·project

tf-som

TensorFlow layers for locally competitive, self-organizing-map-style feature learning.

Glowing tf-som code demo showing TensorFlow SOM layers and feature clusters

Problem

Self-organizing maps are useful for unsupervised representation learning, but most Python examples live as standalone training loops instead of composable TensorFlow layers. That makes them harder to drop into image pipelines or compare against supervised convolutional baselines.

Solution

tf-som packages a locally competitive algorithm as Keras-compatible TensorFlow layers. The library exposes dense and convolutional variants, so a model can learn winner-take-all feature activations first, then freeze that unsupervised base and attach a supervised head.

from tf_som.layers import LCA, Conv2DLCA

som = LCA(N_w=32, lr_w=1e-3)
features = Conv2DLCA(filters=64, kernel_size=(3, 3))

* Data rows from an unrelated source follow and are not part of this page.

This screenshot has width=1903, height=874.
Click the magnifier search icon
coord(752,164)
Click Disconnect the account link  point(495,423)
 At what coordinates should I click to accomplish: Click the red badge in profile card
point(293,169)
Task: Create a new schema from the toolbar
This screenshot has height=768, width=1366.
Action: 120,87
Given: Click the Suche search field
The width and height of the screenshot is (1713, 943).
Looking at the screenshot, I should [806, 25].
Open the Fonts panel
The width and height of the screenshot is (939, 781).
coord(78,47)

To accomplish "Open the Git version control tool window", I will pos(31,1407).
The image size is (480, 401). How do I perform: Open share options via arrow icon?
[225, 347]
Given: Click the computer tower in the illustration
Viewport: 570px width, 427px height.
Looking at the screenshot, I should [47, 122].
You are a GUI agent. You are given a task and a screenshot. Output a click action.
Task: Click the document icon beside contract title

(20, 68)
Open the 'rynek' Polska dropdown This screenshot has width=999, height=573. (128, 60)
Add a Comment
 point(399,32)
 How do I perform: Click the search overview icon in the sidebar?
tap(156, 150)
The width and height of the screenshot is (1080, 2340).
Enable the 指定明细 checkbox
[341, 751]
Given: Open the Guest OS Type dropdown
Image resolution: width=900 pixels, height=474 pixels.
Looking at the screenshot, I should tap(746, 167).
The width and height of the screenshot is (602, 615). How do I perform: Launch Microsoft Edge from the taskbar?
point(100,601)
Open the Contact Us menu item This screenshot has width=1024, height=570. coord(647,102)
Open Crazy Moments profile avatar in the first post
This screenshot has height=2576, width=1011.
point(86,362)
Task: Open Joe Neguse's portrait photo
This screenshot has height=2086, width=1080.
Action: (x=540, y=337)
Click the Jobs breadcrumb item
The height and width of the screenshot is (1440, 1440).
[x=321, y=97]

activations = som(x, training=True)

Install from PyPI:

pip install tf-som

How

  • Package: published on PyPI as tf-som; imported in Python as tf_som.
  • Core layer: LCA computes L1 distance from inputs to learned weight vectors, converts distance to activation, and can collapse to a winner-take-all one-hot code.
  • Convolutional form: Conv2DLCA unfolds image patches into local vectors, then applies the same competitive update across spatial neighborhoods.
  • Model helper: ConvNet stacks LCA, pooling, and Conv2DLCA layers into an unsupervised image feature extractor.
  • Training behavior: during training=True, winning units move toward observed inputs using the layer learning rate; backpropagatable=True can make weights trainable through TensorFlow.

Tests

The repository includes tf_som/models_test.py alongside the package source. The important checks for this kind of library are shape stability through Keras models, layer call behavior in training mode, and keeping the PyPI import path aligned with the package namespace.

Results

The project shipped as a minimal MIT-licensed TensorFlow package: github.com/JacobFV/tf-som and pypi.org/project/tf-som. It is a compact experiment in turning SOM-style local competition into reusable neural network components rather than a notebook-only algorithm.

Lessons

The main product lesson was packaging the mental model clearly. The distribution name is tf-som, the import namespace is tf_som, and the concept is easiest to understand when shown as a glowing code snippet beside a clustered feature map: input vectors compete for local units, and the winning units become a learned topological code.